Finished in June 2019, the 1,800-sq.-ft. home, built on a 1.46-acre swath of land along Nova Scotia’s southwest shore, has attracted worldwide attention, from Popular Mechanics and CBC coverage, to the mayor of Texan city Corpus Christi, who, like many others, is interested in the house for its unparalleled efficiency and resistance to mould, mildew, and hurricane-strength winds.

But while PET composites are relatively new to homebuilding, the composite has a long history in aerospace, insulation, and the boat-building industry that Saulnier comes from. “I’m a huge fan of sandwich construction because of its weight-to-strength ratio,” says Saulnier, referring to composite materials made by fabricating two stiff skins to a lightweight but thick core. Imagine the seaworthy strength of a lightweight fibreglass boat, and you get the idea. If PET-based composites are good enough for space and sea, why not land?
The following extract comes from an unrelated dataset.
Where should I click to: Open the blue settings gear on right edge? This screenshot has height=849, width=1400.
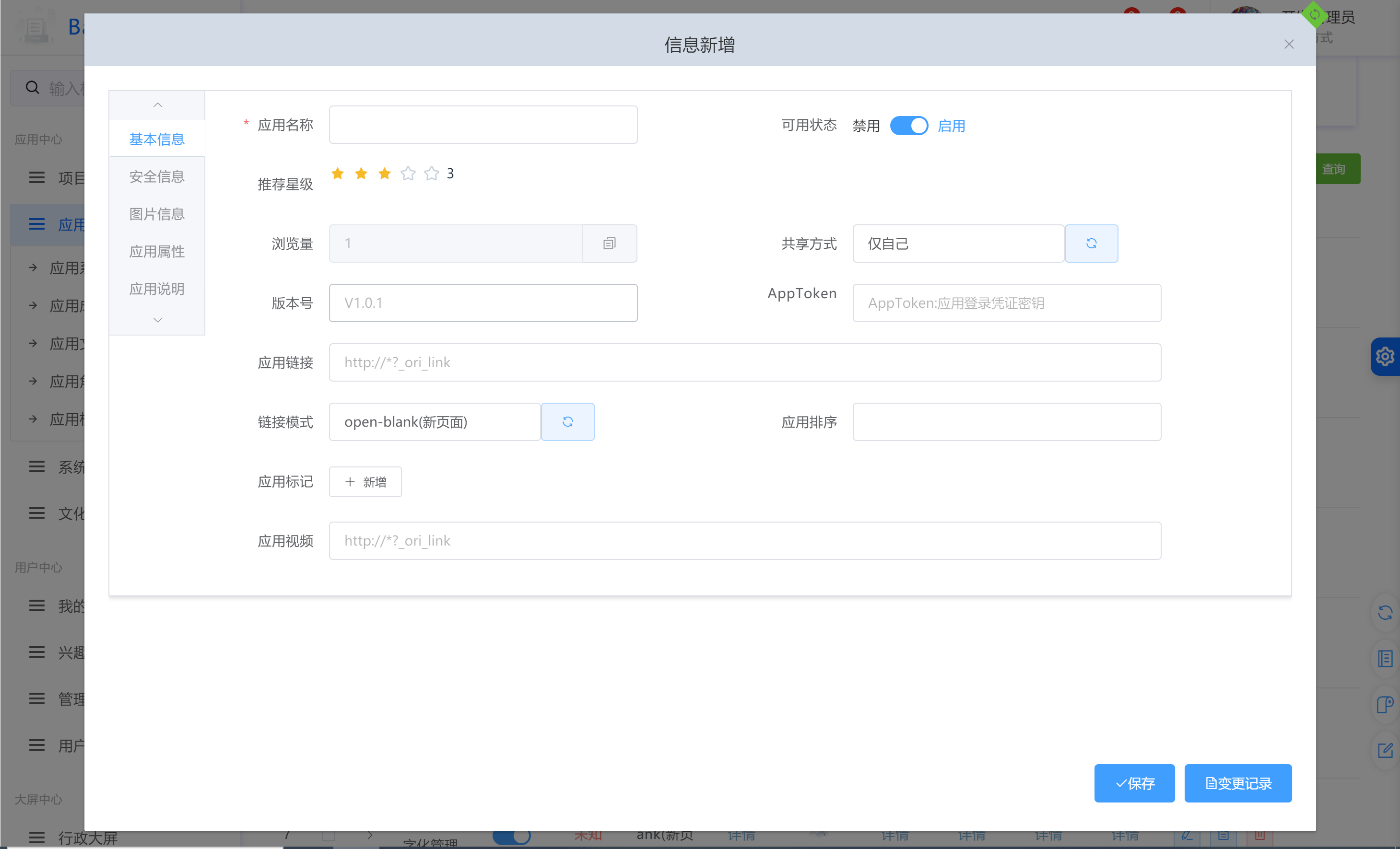click(1385, 357)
“We knew it would work,” says Saulnier, who designed the home so that the entire exterior shell was made from the composite, so that it’s basically one solid shell. “Just imagine a single piece of Lego attached to a concrete slab. You’re not going to destroy it with kinetic energy. It’s one piece.” The inorganic material is also impermeable to water and UV damage, which means you don’t need shingles. “It’s probably the best roofing solution you’ll find. Have you ever seen shingles on a boat? Never.” On its own, PET foam is resistant to mould and rot, but by combining the material with fibreglass, they created a product with superior resistance and strength – not to mention extreme energy efficiency. With no thermal break in the walls or roof, the house achieves an R-value of 30. “We’re looking at somewhere between $60,000 to $100,000 in energy savings,” says Saulnier.

And then there’s the acoustics. “The house is right on the ocean, and during very heavy storms you don’t hear anything. I thought it would be the other way around,” says Saulnier.

More than the building benefits, their solution creates a new way to reuse plastic. Indeed, more than 600,000 plastic water bottles went into making the panels. Consider there’s a million bottles of water sold every minute. “What we did was a 30-second solution. But imagine 10,000 homes built using a half-million bottles per home, and suddenly you’re making a serious dent in the amount of waste,” says Saulnier.

Now that the house has proven its quality, Saulnier is hopeful the technology will move into bigger builds. “My hope is that some big engineering firm can take the technology and do something big with it,” he says. “We’d love to see a development where every home is made using 100 percent recycled PET panels.”

In the meantime, JD Composites is busy designing a second house, while also working on projects ranging from commercial bathrooms to hunting sheds. “We’re not really a construction company,” says Saulnier, who is adamant he’s not out to knock conventional construction techniques. “We’re innovators that built something that was perhaps a little ahead of the curve.”